This wasn't exactly the same as the vision that lead designer Ken Nagle and lead developer Aaron Forsythe came up with. If I had to guess their two words, I would guess "evil" and "griefer." Griefer is a natural one for both of them, as they make no secret of enjoying when they put their opponents through less-than-fun experiences. Evil is also a natural one to choose for Phyrexia, even if I might quibble about whether they are evil or just amoral and alien. Either way, they both were very interested in making cards that satisfied my two criteria, so I was not worried. Let's look in detail at a few of them.
This card came straight out of design, so there isn't much of a development story. The story lives, instead, with the other members of this cycle that are no longer in the set. Ken liked the "good for me, bad for you" angle a lot, and so did we. Unfortunately, it was a little bit ambitious to try to come up with three whole cycles of these. The Exarchs and the Praetors are already in this space, and already used up huge swaths of abilities, and we found that there just were not enough good abilities left to do another cycle. This individual card was one of everyone's favorites, though, so we kept it.
I enjoy this card for its subtlety. The words on this card are fairly pedestrian to me, as I've been playing Limited Magic for over ten years. However, the collective effect of many of its triggers over time make it very difficult to race in a fight between two aggressive decks. While playing against this card, I often found myself in disbelief at what had happened to the life totals over a few turns while I wasn't looking. Some cards strike me as being somewhat self-aware about trying to be cool; Suture Priest is just happy to be a workhorse without needing to feel special about itself. That feels just right for a member of a creepy alien hive mind.

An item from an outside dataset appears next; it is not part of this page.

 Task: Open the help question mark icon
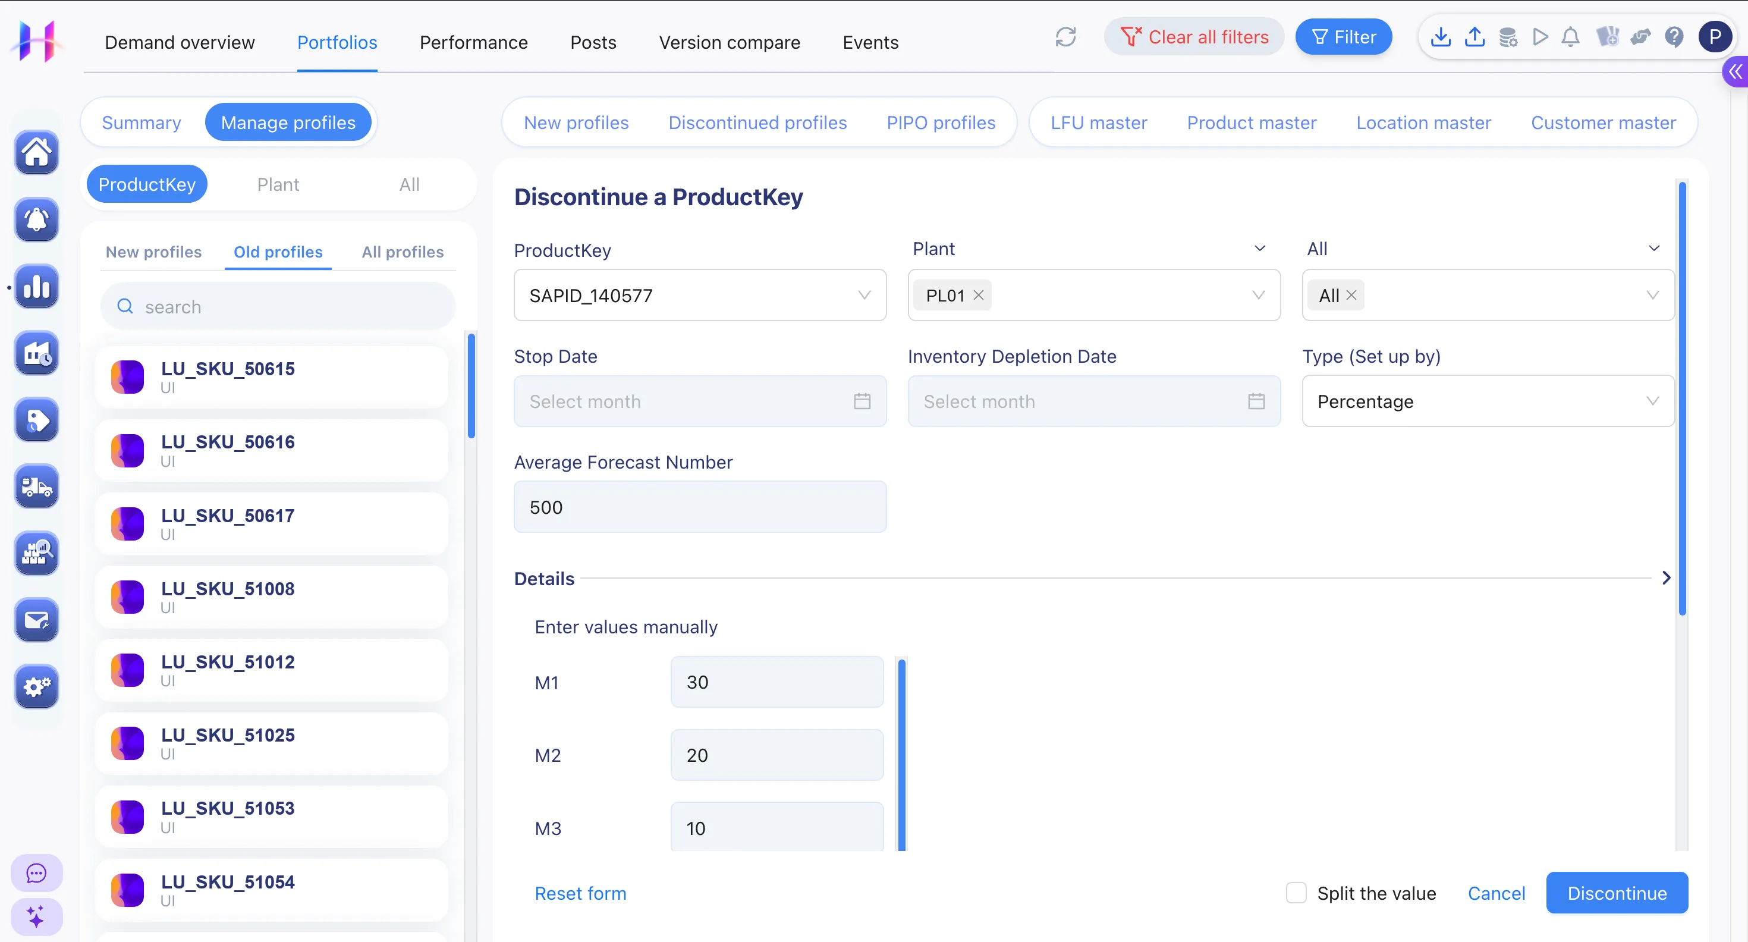click(x=1674, y=37)
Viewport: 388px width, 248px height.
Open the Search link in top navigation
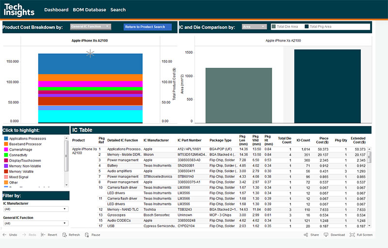coord(118,10)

This card is an obvious reference to enchantments like Oblivion Ring and Journey to Nowhere that temporarily exile an offending permanent. With those other cards, though, if someone is able to remove the enchantment, they get their permanent back. The Phyrexians just aren't that generous, so Exclusion Ritual doesn't let you have it back. They keep it, and they aren't sorry about it. Oh, and you can't cast any more of them.
We've discovered between finishing New Phyrexia and now that tons and tons of people misplay this card. They think, due to Oblivion Ring and Journey to Nowhere, that they'll get their card back when they kill the Exclusion Ritual. That just isn't true. I've talked before in this space about how in cases when people misplay cards, it's usually best to make them work the way that people think they do. I still agree with that, but there's a reason that sentence has an adverb in it. I just don't buy that Phyrexia would be willing to give the exiled card back. When someone discovers for the first time that they aren't getting that card back, they usually feel violated, as they were expecting that. I feel like that sudden unpleasant moment of discovery and violation is a perfect meta-expression of what New Phyrexia is trying to do, so I don't regret it one bit. We can always make Magic cards that work the way people expect, but when it's actually appropriate to violate expectations, I have no qualms with doing so.

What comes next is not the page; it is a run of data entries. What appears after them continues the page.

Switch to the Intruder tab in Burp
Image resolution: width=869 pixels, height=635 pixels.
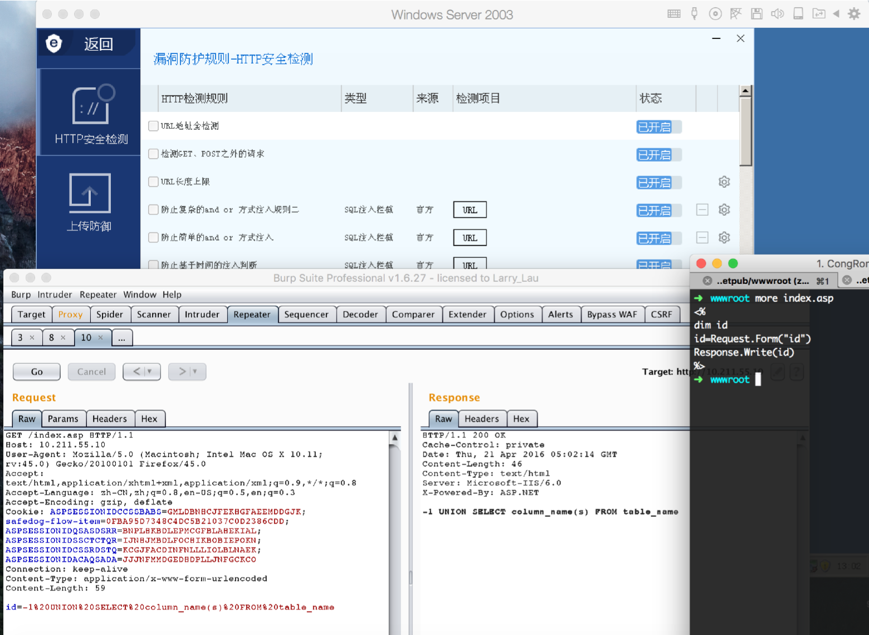point(202,314)
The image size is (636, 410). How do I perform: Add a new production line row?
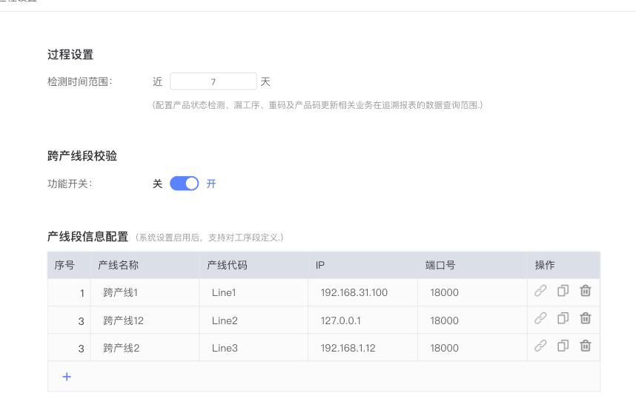coord(67,377)
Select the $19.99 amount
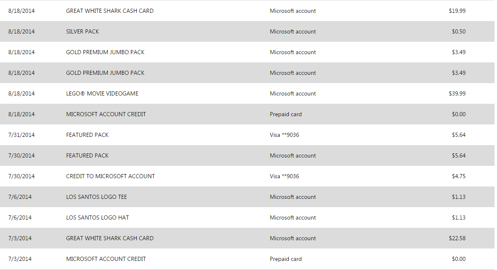497x270 pixels. (x=457, y=11)
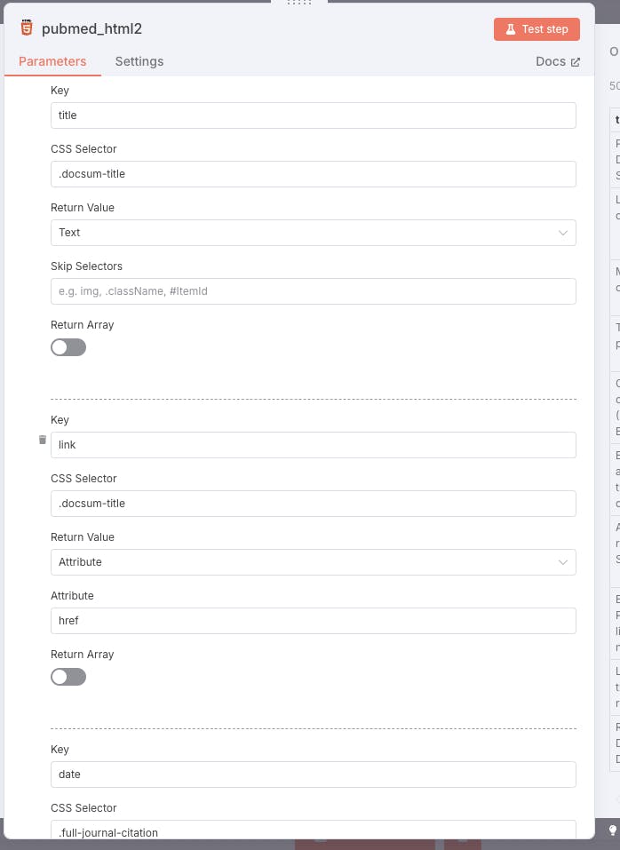Click the HTML node icon beside pubmed_html2
This screenshot has width=620, height=850.
click(x=27, y=28)
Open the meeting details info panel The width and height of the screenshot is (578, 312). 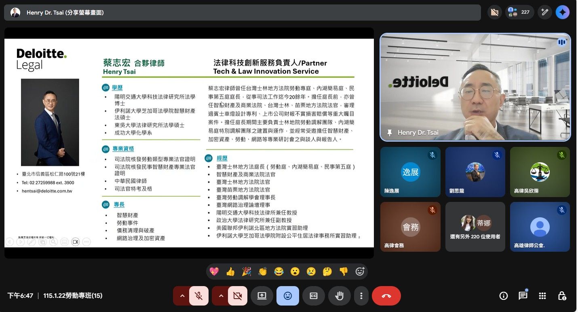click(x=504, y=296)
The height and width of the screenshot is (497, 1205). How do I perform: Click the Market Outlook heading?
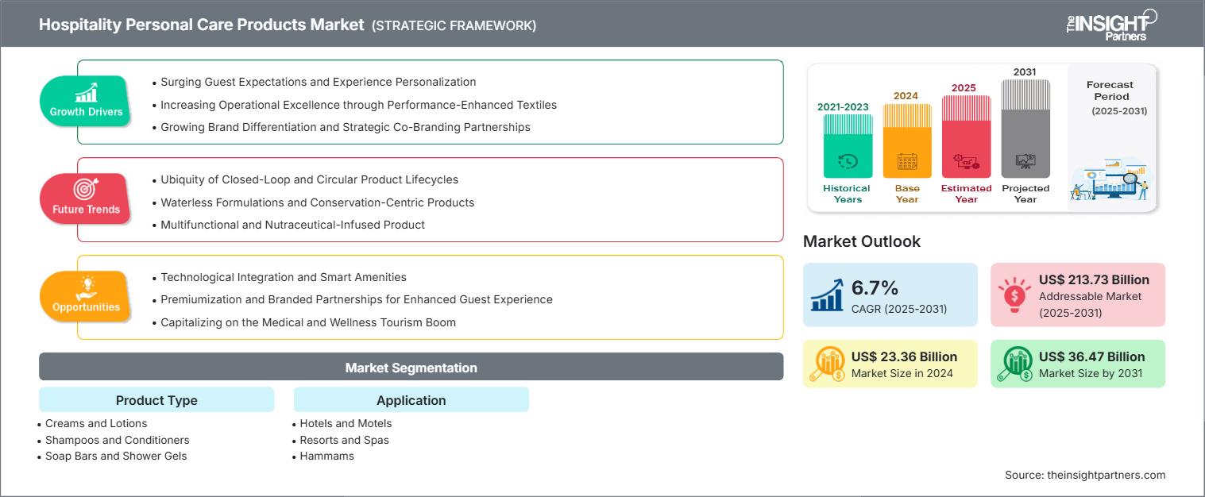tap(862, 241)
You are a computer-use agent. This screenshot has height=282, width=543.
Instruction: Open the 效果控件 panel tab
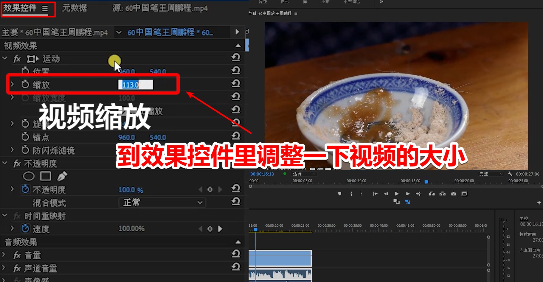tap(20, 8)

Ken's original design for Praetor's Grasp had you shuffling the stolen card into your library. This is something that non-silver-bordered Magic has never done before, which is, I think, why Ken was so attached to it. There were a few issues with that. One very big issue is that the Magic rules deal very poorly with it, by which I mean they don't deal with it at all. Another issue is that practically speaking, if you and I have differently colored sleeves, we're all going to know where that card is at any given time.
The biggest issue to me, though, is that that isn't what Phyrexia would want to do. Phyrexia doesn't care about you. It cares so little about you, in fact, that it doesn't even get a buzz out of making you sad. It just wants to win, and hiding your card in my deck doesn't really help me win. It just makes you sad.
Eventually, rules problems killed the previous version. When that happened, we came up with this one, which gives you indefinite access to the card you steal. That feels much closer to what a Phyrexian would do to me, as it's just more powerful.
By the time Phyrexian mana was added to the file, the development team was already active. One of the things we asked Ken to produce was a suite of Phyrexian mana cards that could be free and felt transgressive when used as a surprise. Ken's brain was already there, and he produced this "free" Extirpate almost immediately.
Ken's instinct here was spot on. Cards like Lobotomy, Cranial Extraction, Extirpate, and Memoricide have been popular with griefers since the beginning of Magic. That popularity has also been out of proportion to how powerful those cards historically are, as it's just fun to rip a bunch of cards out of someone's deck. Making Extirpate free is especially nice, because you can dream of casting a Duress, getting someone's important card, and then Surgical Extractioning it before they even get a turn. We expected to cause a stir when we first showed you this card, and we were not disappointed.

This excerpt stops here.